**GIVEN DATA**:
☆ ☆ ☆ ☆ ☆ ☆ ☆

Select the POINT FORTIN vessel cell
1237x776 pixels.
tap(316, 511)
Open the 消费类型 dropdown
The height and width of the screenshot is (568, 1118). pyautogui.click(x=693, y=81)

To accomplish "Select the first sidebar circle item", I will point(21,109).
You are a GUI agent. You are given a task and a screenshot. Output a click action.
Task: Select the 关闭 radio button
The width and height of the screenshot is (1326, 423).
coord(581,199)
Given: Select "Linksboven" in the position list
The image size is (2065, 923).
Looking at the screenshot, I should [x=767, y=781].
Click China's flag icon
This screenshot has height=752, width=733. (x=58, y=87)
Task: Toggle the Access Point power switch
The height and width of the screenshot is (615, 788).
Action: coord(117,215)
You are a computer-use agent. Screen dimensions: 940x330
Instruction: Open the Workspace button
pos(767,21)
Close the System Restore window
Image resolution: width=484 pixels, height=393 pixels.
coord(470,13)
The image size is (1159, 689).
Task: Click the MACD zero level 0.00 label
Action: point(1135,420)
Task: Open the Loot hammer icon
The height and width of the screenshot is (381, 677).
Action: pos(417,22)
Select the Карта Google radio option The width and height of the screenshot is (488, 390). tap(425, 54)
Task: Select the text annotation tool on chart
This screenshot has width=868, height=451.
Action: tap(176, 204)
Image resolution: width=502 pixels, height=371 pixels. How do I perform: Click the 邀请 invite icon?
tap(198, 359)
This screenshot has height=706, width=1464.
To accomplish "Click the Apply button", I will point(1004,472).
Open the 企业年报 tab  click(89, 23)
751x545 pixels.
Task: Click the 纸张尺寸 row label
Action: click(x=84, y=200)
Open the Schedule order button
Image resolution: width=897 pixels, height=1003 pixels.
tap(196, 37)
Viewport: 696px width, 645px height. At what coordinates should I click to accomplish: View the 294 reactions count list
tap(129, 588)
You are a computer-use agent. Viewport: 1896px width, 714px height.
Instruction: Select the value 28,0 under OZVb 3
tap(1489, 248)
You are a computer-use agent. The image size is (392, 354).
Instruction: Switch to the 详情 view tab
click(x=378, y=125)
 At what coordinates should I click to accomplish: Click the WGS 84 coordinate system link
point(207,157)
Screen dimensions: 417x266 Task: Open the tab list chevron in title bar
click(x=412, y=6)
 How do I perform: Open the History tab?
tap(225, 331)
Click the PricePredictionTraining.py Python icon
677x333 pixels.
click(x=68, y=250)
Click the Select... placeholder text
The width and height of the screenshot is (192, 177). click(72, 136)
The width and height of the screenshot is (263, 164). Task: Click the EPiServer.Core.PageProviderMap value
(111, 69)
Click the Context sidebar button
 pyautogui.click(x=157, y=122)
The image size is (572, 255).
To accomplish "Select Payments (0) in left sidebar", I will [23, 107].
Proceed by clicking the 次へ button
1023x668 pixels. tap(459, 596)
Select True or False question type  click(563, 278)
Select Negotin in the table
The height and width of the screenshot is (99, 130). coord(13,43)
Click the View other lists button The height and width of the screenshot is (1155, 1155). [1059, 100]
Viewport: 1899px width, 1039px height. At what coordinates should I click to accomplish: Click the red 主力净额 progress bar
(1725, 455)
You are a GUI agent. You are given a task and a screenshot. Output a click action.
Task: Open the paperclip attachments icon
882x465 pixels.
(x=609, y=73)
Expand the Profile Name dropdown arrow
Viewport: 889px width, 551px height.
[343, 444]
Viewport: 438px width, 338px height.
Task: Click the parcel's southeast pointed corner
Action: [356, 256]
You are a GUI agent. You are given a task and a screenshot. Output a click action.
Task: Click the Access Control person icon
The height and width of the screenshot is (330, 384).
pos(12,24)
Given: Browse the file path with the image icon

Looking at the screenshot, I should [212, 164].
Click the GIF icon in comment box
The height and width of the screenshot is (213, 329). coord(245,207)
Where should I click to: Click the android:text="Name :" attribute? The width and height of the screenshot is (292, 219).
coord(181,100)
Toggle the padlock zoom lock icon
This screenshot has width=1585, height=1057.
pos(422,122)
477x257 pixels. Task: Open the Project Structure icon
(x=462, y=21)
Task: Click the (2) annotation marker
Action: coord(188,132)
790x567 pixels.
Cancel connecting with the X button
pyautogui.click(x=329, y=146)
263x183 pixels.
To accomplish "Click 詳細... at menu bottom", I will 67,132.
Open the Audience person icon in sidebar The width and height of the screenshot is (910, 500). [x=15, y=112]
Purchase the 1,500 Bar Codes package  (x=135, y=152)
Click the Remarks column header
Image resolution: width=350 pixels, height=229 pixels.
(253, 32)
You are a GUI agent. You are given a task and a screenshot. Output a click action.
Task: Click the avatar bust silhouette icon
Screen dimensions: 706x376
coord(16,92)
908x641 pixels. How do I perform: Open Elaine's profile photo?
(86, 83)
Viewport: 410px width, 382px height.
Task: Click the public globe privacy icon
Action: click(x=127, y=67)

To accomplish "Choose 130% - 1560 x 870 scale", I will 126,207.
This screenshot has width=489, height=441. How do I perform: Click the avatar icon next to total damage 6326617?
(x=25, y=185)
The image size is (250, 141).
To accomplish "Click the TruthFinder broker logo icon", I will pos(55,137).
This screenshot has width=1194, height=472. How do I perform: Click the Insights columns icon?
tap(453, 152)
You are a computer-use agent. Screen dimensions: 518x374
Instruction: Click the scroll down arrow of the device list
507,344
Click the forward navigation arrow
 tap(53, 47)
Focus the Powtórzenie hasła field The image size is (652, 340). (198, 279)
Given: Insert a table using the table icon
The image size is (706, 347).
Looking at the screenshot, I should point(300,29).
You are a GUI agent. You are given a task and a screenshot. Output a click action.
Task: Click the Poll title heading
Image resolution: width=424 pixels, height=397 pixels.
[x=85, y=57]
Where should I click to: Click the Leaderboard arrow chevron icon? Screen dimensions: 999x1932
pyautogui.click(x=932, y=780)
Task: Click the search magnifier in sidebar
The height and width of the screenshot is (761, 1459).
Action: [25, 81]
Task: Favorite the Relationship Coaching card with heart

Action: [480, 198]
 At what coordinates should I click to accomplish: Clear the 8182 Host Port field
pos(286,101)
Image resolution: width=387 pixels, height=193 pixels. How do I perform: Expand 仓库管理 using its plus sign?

☆ ☆ ☆ ☆ ☆ ☆ ☆

Give back the full listing, exactly as it stands.

**RESULT BELOW**:
Select the POINT FORTIN vessel cell
1237x776 pixels.
tap(316, 511)
Open the 消费类型 dropdown
The height and width of the screenshot is (568, 1118). pyautogui.click(x=693, y=81)

To accomplish "Select the first sidebar circle item", I will point(21,109).
You are a GUI agent. You are given a task and a screenshot. Output a click action.
Task: Select the 关闭 radio button
The width and height of the screenshot is (1326, 423).
coord(581,199)
Given: Select "Linksboven" in the position list
The image size is (2065, 923).
Looking at the screenshot, I should [x=767, y=781].
Click China's flag icon
This screenshot has height=752, width=733. (x=58, y=87)
Task: Toggle the Access Point power switch
The height and width of the screenshot is (615, 788).
Action: coord(117,215)
You are a computer-use agent. Screen dimensions: 940x330
Instruction: Open the Workspace button
pos(767,21)
Close the System Restore window
Image resolution: width=484 pixels, height=393 pixels.
coord(470,13)
The image size is (1159, 689).
Task: Click the MACD zero level 0.00 label
Action: point(1135,420)
Task: Open the Loot hammer icon
The height and width of the screenshot is (381, 677).
Action: pos(417,22)
Select the Карта Google radio option The width and height of the screenshot is (488, 390). tap(425, 54)
Task: Select the text annotation tool on chart
This screenshot has width=868, height=451.
Action: tap(176, 204)
Image resolution: width=502 pixels, height=371 pixels. How do I perform: Click the 邀请 invite icon?
tap(198, 359)
This screenshot has height=706, width=1464.
To accomplish "Click the Apply button", I will point(1004,472).
Open the 企业年报 tab  click(89, 23)
751x545 pixels.
Task: Click the 纸张尺寸 row label
Action: click(x=84, y=200)
Open the Schedule order button
Image resolution: width=897 pixels, height=1003 pixels.
tap(196, 37)
Viewport: 696px width, 645px height. At what coordinates should I click to accomplish: View the 294 reactions count list
tap(129, 588)
You are a computer-use agent. Viewport: 1896px width, 714px height.
Instruction: Select the value 28,0 under OZVb 3
tap(1489, 248)
You are a computer-use agent. The image size is (392, 354).
Instruction: Switch to the 详情 view tab
click(x=378, y=125)
 At what coordinates should I click to accomplish: Click the WGS 84 coordinate system link
point(207,157)
Screen dimensions: 417x266 Task: Open the tab list chevron in title bar
click(x=412, y=6)
 How do I perform: Open the History tab?
tap(225, 331)
Click the PricePredictionTraining.py Python icon
677x333 pixels.
click(x=68, y=250)
Click the Select... placeholder text
The width and height of the screenshot is (192, 177). click(72, 136)
The width and height of the screenshot is (263, 164). Task: Click the EPiServer.Core.PageProviderMap value
(111, 69)
Click the Context sidebar button
 pyautogui.click(x=157, y=122)
The image size is (572, 255).
To accomplish "Select Payments (0) in left sidebar", I will [23, 107].
Proceed by clicking the 次へ button
1023x668 pixels. tap(459, 596)
Select True or False question type  click(563, 278)
Select Negotin in the table
The height and width of the screenshot is (99, 130). coord(13,43)
Click the View other lists button The height and width of the screenshot is (1155, 1155). [1059, 100]
Viewport: 1899px width, 1039px height. At what coordinates should I click to accomplish: Click the red 主力净额 progress bar
(1725, 455)
You are a GUI agent. You are given a task and a screenshot. Output a click action.
Task: Open the paperclip attachments icon
882x465 pixels.
(x=609, y=73)
Expand the Profile Name dropdown arrow
Viewport: 889px width, 551px height.
[343, 444]
Viewport: 438px width, 338px height.
Task: Click the parcel's southeast pointed corner
Action: [356, 256]
You are a GUI agent. You are given a task and a screenshot. Output a click action.
Task: Click the Access Control person icon
The height and width of the screenshot is (330, 384).
pos(12,24)
Given: Browse the file path with the image icon

Looking at the screenshot, I should [212, 164].
Click the GIF icon in comment box
The height and width of the screenshot is (213, 329). coord(245,207)
Where should I click to: Click the android:text="Name :" attribute? The width and height of the screenshot is (292, 219).
coord(181,100)
Toggle the padlock zoom lock icon
This screenshot has width=1585, height=1057.
pos(422,122)
477x257 pixels. Task: Open the Project Structure icon
(x=462, y=21)
Task: Click the (2) annotation marker
Action: coord(188,132)
790x567 pixels.
Cancel connecting with the X button
pyautogui.click(x=329, y=146)
263x183 pixels.
To accomplish "Click 詳細... at menu bottom", I will 67,132.
Open the Audience person icon in sidebar The width and height of the screenshot is (910, 500). [x=15, y=112]
Purchase the 1,500 Bar Codes package  (x=135, y=152)
Click the Remarks column header
Image resolution: width=350 pixels, height=229 pixels.
(253, 32)
You are a GUI agent. You are given a task and a screenshot. Output a click action.
Task: Click the avatar bust silhouette icon
Screen dimensions: 706x376
coord(16,92)
908x641 pixels. How do I perform: Open Elaine's profile photo?
(86, 83)
Viewport: 410px width, 382px height.
Task: Click the public globe privacy icon
Action: click(x=127, y=67)

To accomplish "Choose 130% - 1560 x 870 scale", I will 126,207.
This screenshot has width=489, height=441. How do I perform: Click the avatar icon next to total damage 6326617?
(x=25, y=185)
The image size is (250, 141).
To accomplish "Click the TruthFinder broker logo icon", I will pos(55,137).
This screenshot has width=1194, height=472. How do I perform: Click the Insights columns icon?
tap(453, 152)
You are a computer-use agent. Screen dimensions: 518x374
Instruction: Click the scroll down arrow of the device list
507,344
Click the forward navigation arrow
 tap(53, 47)
Focus the Powtórzenie hasła field The image size is (652, 340). (198, 279)
Given: Insert a table using the table icon
The image size is (706, 347).
Looking at the screenshot, I should point(300,29).
You are a GUI agent. You are given a task and a screenshot. Output a click action.
Task: Click the Poll title heading
Image resolution: width=424 pixels, height=397 pixels.
[x=85, y=57]
Where should I click to: Click the Leaderboard arrow chevron icon? Screen dimensions: 999x1932
pyautogui.click(x=932, y=780)
Task: Click the search magnifier in sidebar
The height and width of the screenshot is (761, 1459).
Action: [25, 81]
Task: Favorite the Relationship Coaching card with heart

Action: [480, 198]
 At what coordinates should I click to accomplish: Clear the 8182 Host Port field
pos(286,101)
Image resolution: width=387 pixels, height=193 pixels. How do I perform: Expand 仓库管理 using its plus sign?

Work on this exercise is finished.